BOGOR bekasitoday.com– Grup PT Pertamina Hulu Indonesia (PHI) kembali menorehkan prestasi membanggakan di tingkat nasional. Melalui tiga anak perusahaannya-PT Pertamina Hulu Mahakam (PHM), PT Pertamina Hulu Kalimantan Timur (PHKT), dan PT Pertamina EP (PEP) Tarakan Field, PHI berhasil meraih empat penghargaan bergengsi dalam ajang SKK Migas Security Award 2025.
Penghargaan tersebut diserahkan dalam rangkaian Rapat Kerja Sekuriti SKK Migas dan Kontraktor Kontrak Kerja Sama (KKKS) 2025 yang digelar di Bogor, akhir Oktober lalu.
Deretan Prestasi PHI.
– PHM memborong dua penghargaan sekaligus:
– Best Security Performance KKKS Wilayah II (Kalimantan–Sulawesi).
– Best Innovation in Security Management Wilayah II.
Prestasi ini diraih berkat penerapan teknologi keamanan inovatif di lingkungan operasional.
– PHKT meraih Best Manajemen Pengamanan Hulu Migas (MPHM) Score Wilayah II dengan nilai audit tertinggi, yakni 94,60%.
– PEP Tarakan Field memenangkan Best Security Budget Utilization Wilayah II atas efektivitas pengelolaan anggaran pengamanan.
Apresiasi dan Harapan.
Senior Manager HSSE PHI Regional 3 Kalimantan, Agung Darmawan, menyampaikan rasa syukur atas pencapaian ini. Menurutnya, penghargaan tersebut merupakan pengakuan atas strategi dan langkah nyata PHI dalam meningkatkan keselamatan serta keamanan operasi hulu migas.

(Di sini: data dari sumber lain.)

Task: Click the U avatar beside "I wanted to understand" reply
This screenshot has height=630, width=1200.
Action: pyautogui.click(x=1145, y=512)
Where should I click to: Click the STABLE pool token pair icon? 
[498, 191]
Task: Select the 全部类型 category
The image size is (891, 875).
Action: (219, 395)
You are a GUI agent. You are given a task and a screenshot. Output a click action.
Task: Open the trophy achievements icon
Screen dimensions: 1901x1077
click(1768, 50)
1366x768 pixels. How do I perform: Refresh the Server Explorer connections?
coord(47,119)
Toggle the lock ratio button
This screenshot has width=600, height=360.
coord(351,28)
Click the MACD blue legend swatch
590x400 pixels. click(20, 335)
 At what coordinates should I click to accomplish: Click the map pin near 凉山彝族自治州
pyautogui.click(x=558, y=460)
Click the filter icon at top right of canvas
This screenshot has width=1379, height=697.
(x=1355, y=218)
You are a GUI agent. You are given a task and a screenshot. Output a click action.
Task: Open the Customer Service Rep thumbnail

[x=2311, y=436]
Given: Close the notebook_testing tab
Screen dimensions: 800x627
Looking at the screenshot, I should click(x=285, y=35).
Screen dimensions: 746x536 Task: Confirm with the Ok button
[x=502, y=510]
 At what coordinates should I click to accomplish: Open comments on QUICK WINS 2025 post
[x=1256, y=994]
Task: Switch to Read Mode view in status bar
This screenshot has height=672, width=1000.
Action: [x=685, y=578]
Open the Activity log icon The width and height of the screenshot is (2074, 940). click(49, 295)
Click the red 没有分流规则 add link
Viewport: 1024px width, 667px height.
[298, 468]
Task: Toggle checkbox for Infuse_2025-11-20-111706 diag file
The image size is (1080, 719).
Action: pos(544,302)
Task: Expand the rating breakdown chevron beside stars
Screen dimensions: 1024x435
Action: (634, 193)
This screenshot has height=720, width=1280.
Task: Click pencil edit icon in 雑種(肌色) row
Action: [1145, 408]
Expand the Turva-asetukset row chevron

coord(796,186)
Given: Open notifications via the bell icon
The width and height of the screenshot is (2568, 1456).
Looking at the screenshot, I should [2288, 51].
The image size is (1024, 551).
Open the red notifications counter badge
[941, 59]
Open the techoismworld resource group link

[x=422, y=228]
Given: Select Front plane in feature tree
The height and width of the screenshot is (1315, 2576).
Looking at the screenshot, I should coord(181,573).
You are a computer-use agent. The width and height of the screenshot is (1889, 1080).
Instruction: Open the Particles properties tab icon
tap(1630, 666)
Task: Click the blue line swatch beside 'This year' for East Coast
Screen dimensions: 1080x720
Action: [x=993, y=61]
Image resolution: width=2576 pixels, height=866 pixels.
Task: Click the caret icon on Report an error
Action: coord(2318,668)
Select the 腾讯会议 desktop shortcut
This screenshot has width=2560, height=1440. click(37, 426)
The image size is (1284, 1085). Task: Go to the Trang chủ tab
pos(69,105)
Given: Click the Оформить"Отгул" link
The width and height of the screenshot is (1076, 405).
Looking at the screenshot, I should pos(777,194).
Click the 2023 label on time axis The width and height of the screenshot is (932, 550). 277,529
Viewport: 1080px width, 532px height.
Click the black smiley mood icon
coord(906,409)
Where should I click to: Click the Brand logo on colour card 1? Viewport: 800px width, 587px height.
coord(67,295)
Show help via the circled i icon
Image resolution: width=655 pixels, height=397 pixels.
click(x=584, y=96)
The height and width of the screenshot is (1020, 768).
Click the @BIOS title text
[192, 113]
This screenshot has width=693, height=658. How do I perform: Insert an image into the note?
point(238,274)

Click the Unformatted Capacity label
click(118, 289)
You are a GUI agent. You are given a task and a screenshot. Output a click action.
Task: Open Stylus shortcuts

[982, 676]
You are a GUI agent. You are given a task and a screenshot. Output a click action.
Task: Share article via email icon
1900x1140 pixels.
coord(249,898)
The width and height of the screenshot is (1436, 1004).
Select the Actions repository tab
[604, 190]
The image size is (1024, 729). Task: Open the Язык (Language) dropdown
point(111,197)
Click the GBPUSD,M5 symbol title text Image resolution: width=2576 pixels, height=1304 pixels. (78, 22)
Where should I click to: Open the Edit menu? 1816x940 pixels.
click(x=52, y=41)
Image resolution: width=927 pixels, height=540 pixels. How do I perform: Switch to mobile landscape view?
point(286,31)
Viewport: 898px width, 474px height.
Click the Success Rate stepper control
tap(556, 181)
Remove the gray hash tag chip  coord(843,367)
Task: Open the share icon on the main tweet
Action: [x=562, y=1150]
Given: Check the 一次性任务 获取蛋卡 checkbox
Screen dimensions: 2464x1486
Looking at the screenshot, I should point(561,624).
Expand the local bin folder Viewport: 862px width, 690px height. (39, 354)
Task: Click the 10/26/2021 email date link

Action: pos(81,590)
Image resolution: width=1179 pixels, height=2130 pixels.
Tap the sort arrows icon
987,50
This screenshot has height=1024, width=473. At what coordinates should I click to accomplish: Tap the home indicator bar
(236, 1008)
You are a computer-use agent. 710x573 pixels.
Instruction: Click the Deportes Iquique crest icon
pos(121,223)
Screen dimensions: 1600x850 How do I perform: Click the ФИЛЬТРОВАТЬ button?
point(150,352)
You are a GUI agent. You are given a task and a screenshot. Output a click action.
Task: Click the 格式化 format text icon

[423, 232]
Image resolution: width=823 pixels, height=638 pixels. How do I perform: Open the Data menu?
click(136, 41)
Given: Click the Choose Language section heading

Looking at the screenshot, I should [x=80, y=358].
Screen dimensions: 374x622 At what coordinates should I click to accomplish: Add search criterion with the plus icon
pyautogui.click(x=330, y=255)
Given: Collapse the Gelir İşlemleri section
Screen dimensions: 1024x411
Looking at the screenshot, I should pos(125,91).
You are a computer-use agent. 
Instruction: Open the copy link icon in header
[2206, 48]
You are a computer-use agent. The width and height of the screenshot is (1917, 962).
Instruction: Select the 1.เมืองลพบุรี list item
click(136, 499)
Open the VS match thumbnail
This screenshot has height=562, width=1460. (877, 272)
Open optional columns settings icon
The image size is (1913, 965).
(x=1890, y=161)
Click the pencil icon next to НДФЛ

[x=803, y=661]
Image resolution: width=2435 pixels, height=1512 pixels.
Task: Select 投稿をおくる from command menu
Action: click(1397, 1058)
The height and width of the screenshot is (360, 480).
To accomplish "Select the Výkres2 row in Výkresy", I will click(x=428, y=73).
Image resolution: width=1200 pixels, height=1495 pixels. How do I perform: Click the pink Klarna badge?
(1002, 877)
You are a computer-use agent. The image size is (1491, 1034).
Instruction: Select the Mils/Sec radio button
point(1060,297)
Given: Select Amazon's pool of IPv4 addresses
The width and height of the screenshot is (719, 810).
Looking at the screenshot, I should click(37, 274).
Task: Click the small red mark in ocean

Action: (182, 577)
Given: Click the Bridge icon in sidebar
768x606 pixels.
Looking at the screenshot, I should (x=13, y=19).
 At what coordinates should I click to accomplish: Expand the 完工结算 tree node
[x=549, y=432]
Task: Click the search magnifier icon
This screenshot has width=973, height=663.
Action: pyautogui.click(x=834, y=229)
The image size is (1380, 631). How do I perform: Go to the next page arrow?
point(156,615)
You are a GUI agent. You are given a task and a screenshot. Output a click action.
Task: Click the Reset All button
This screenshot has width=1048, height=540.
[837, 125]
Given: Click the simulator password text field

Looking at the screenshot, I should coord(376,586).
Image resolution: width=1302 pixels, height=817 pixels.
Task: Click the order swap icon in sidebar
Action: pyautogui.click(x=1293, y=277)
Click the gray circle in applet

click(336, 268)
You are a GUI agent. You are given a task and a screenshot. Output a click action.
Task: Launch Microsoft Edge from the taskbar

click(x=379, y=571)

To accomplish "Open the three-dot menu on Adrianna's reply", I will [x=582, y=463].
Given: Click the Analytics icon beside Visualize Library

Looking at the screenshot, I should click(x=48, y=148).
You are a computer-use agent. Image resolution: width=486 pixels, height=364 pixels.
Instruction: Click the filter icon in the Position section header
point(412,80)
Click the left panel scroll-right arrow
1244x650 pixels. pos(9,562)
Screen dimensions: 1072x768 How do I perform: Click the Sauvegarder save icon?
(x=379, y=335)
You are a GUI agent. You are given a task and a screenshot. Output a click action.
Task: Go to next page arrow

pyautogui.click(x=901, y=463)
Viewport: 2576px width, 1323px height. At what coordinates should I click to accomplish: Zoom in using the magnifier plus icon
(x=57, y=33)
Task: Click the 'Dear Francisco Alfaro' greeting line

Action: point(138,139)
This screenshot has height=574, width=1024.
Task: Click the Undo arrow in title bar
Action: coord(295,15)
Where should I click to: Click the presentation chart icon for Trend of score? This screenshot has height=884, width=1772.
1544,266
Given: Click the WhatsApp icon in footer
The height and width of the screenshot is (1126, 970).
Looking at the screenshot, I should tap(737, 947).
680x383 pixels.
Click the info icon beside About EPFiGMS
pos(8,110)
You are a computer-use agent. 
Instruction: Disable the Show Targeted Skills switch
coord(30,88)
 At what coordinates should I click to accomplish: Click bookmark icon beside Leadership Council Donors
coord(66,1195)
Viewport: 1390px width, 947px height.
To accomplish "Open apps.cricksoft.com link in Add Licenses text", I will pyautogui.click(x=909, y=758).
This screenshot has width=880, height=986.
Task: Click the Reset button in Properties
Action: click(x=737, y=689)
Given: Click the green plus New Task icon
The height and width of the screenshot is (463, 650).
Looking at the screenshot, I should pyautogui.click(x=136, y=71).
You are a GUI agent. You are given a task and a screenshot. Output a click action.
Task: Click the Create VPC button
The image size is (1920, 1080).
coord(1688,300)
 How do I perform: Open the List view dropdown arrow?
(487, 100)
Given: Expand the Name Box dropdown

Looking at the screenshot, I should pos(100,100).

Direktur Utama PHI, Sunaryanto, menegaskan bahwa penghargaan ini bukan sekadar apresiasi, melainkan simbol transformasi keamanan hulu migas nasional. Ia menekankan bahwa keamanan kini ditempatkan sebagai investasi strategis, bukan sekadar fungsi pendukung, dengan pendekatan berbasis intelijen, teknologi, dan kolaborasi lintas lembaga.
Forum Strategis Nasional.
Rapat kerja sekuriti tahun ini mengusung tema “Transformasi Keamanan Hulu Migas Menuju Ekosistem Ketahanan Energi Nasional yang Terintegrasi, Preemptive, Kolaboratif, dan Berkelanjutan.” Forum tersebut dihadiri oleh SKK Migas, KKKS, TNI, Polri, serta pemerintah daerah, menegaskan pentingnya sinergi pengamanan energi nasional.
PHI juga dipercaya menjadi koordinator penyelenggara forum, dengan Doddy T.Z. Akbari (Manager Security PHI Regional 3 Kalimantan) sebagai ketua pelaksana.
Inisiatif Baru.
Rapat kerja turut menandai peluncuran sejumlah program strategis, antara lain:
– Sistem pelaporan risiko digital PERISAI (Pelaporan Risiko dan Sistem Analitik Insiden).
– National Energy Security Dashboard.
– Penguatan konsep Community Based Security dan Community Early Warning System (CEWS).
Kontribusi Energi Nasional.
Sebagai bagian dari Subholding Upstream Pertamina, PHI mengelola operasi hulu migas di Regional 3 Kalimantan dengan prinsip Environmental, Social, and Governance (ESG). Pada 2024, PHI mencatatkan produksi sebesar 58,4 ribu barel minyak per hari (MBOPD) dan 621,2 juta standar kaki kubik gas per hari (MMSCFD), menjadi penopang penting bagi keberlanjutan energi nasional.
Dengan torehan empat penghargaan ini, PHI semakin menegaskan komitmennya dalam mendukung Grand Design Sekuriti Hulu Migas Nasional 2025–2030, menjadikan keamanan sebagai pilar utama ketahanan energi bangsa.(Nr).